For the last 10 years, Nigel Coates has exhibited at Rho, often as part of collections for other manufacturers. But this year he chose to forego a presence at the main fair in order to exhibit solely in Fuorisalone. Coates made use of Casa Reale, a small, derelict-looking building on the grounds of Entratalibera, a private gallery in east Milan that he fitted out with lighting products and furnishings.
‘At Rho you are guaranteed a huge audience, but Fuorisalone has a different tilt; it tends towards installations and is more artistic,’ says Coates. ‘Casa Reale suited our needs as we could have our own identity.’
His ‘Angel Falls’ chandelier, made out of handmade glass figures, provided a striking entrance piece, while upstairs his ‘Jolly’ collection of crystal lighting pieces illuminated the darkened rooms. In effect, he transformed the space into an installation, rather than exhibition.
Across town at the Museum of Science and Technology, Tom Dixon created MOST – a week-long event that hosted designers such as David Weeks and TUMI and offered ice cream-making lessons, bike tours of the festival, and a free chair giveaway at the end of the week. Not only did Dixon find a to exhibit his lighting products, he also created a hub of activities that rivalled many of the other centres in Fuorisalone.
‘I have always found trade fairs slightly soulless and restricted,’ Dixon says. ‘We are not allowed to sell retail, set up a restaurant or show lighting and furniture together.
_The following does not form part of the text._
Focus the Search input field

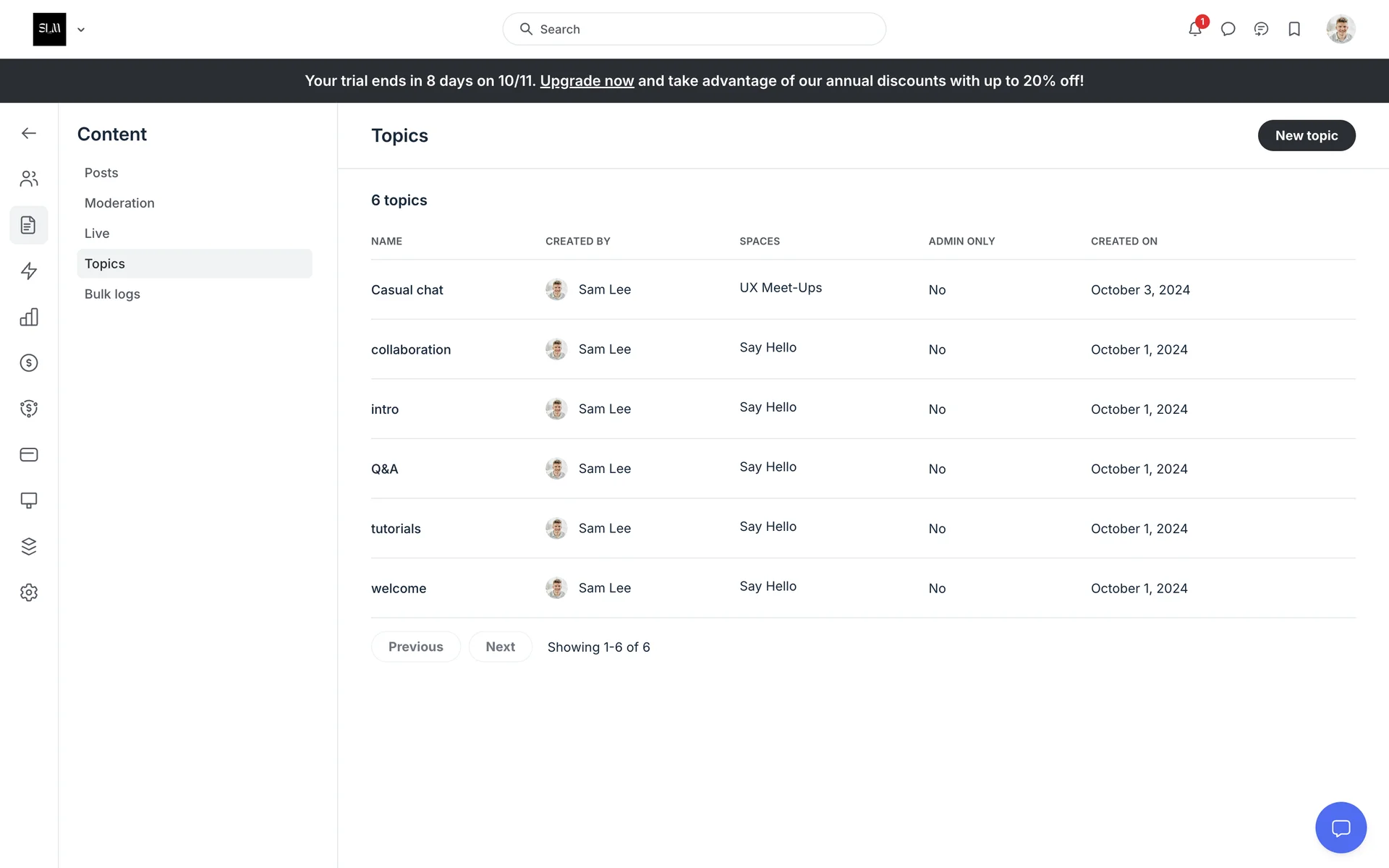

It’s impossible to express ourselves in a unique way.’
Dixon says he didn’t even feel the need to attend the main fair at Rho. ‘Whatever happens I am always more engaged by unique displays in new spaces that I have never seen before’
Although other important design festivals such as London Design Week or Maison Objet in Paris show firms doing their best to be noticed, none quite matches Milan for the curious dynamic of districts falling in and out of fashion.
There is already evidence of a new design district developing. ‘Each area fights for visitors by placing their maps in strategic parts of Fuorisalone,’ says Cuman. ‘I found maps distributed in Tortona and Lambrate publicising Isola, an area outside the usual circuit of Fuorisalone’. Seems like the elusive festival is on the move again.